**DATA EXTRACTS:**
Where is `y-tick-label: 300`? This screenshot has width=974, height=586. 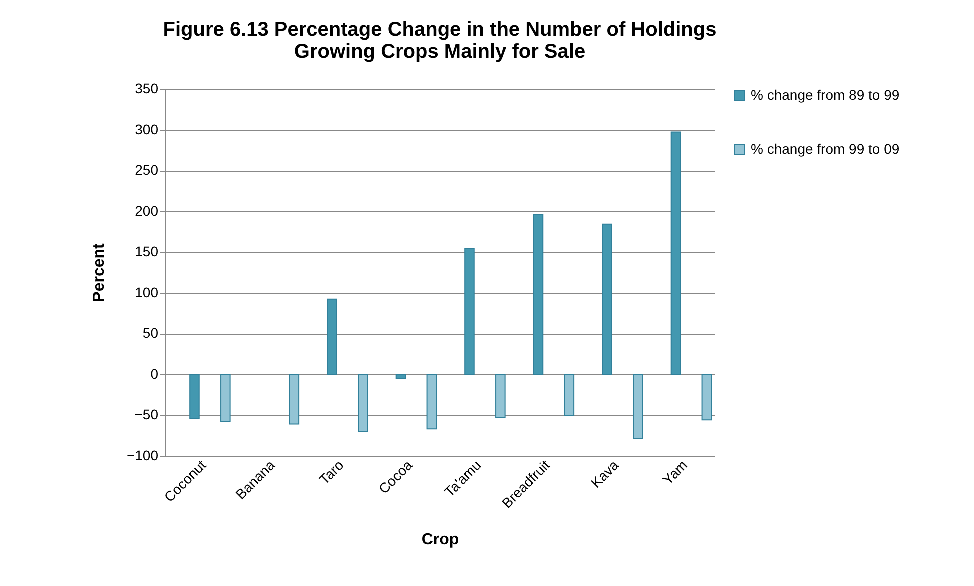
y-tick-label: 300 is located at coordinates (147, 130).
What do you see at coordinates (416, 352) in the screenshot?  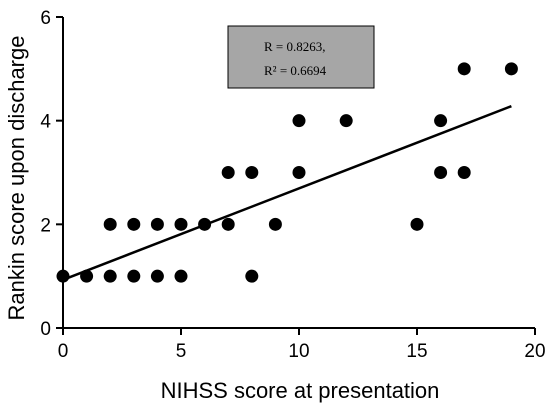 I see `x-tick-label: 15` at bounding box center [416, 352].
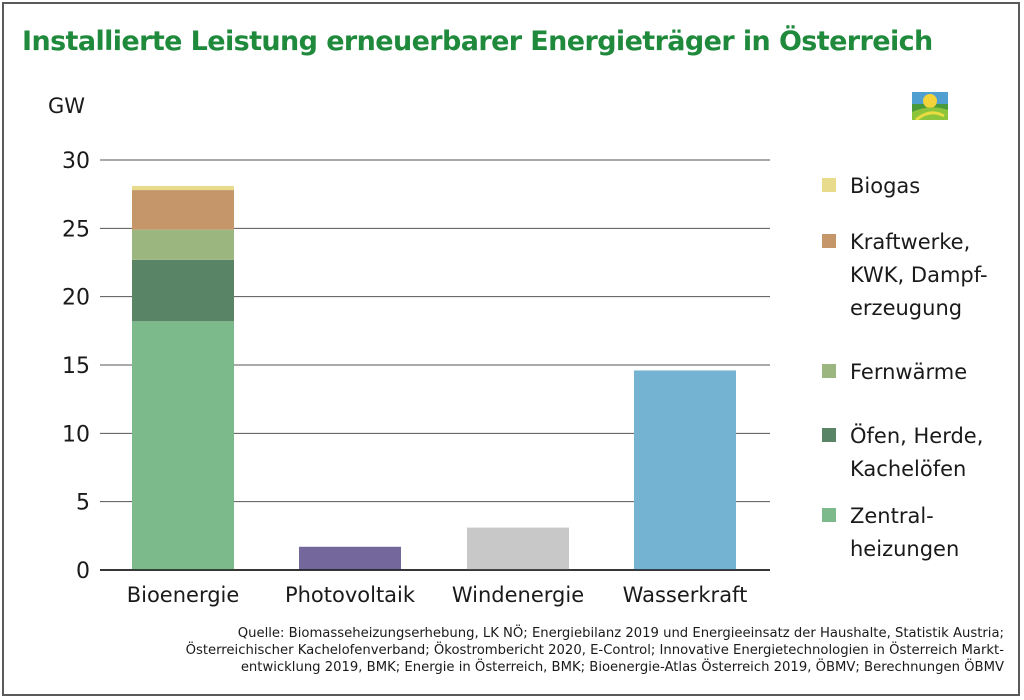 This screenshot has width=1024, height=700. Describe the element at coordinates (518, 548) in the screenshot. I see `bar-windenergie` at that location.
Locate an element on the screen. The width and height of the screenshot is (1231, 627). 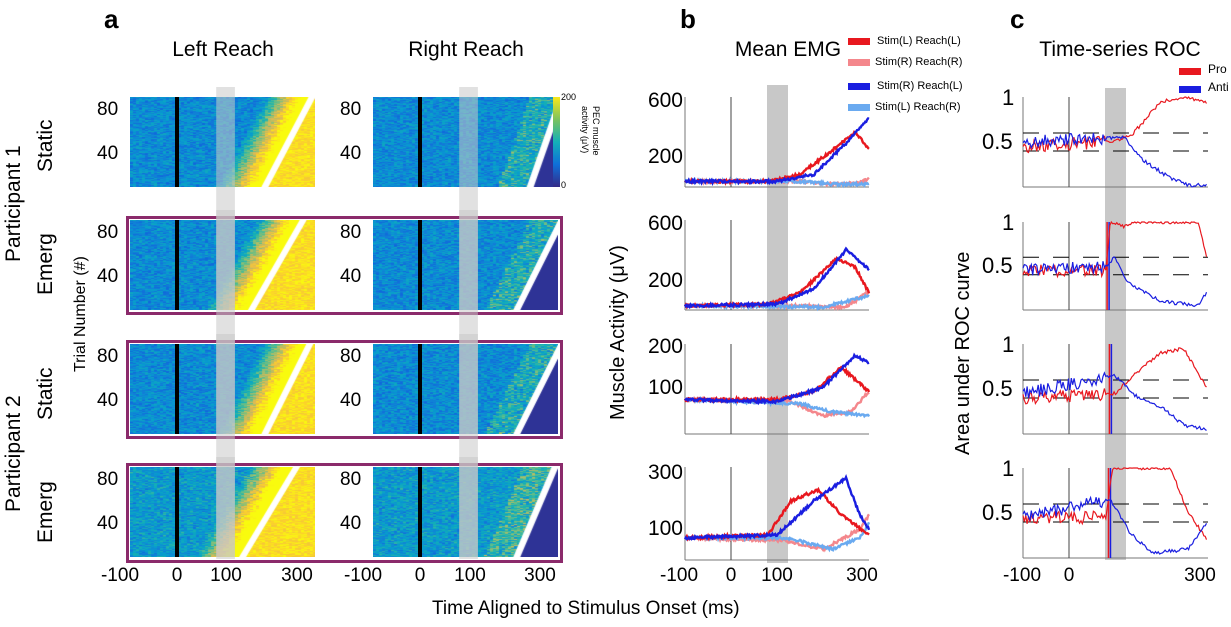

**PROBLEM TO WORK ON:** Transcribe the records word for word, from the first line through the line that contains "y-tick-label: 300 is", and include both of those lines. Leave the pictures out of your answer.

**RESPONSE FOR THIS EXERCISE:**
Where is `y-tick-label: 300`? This screenshot has width=974, height=586. 
y-tick-label: 300 is located at coordinates (147, 130).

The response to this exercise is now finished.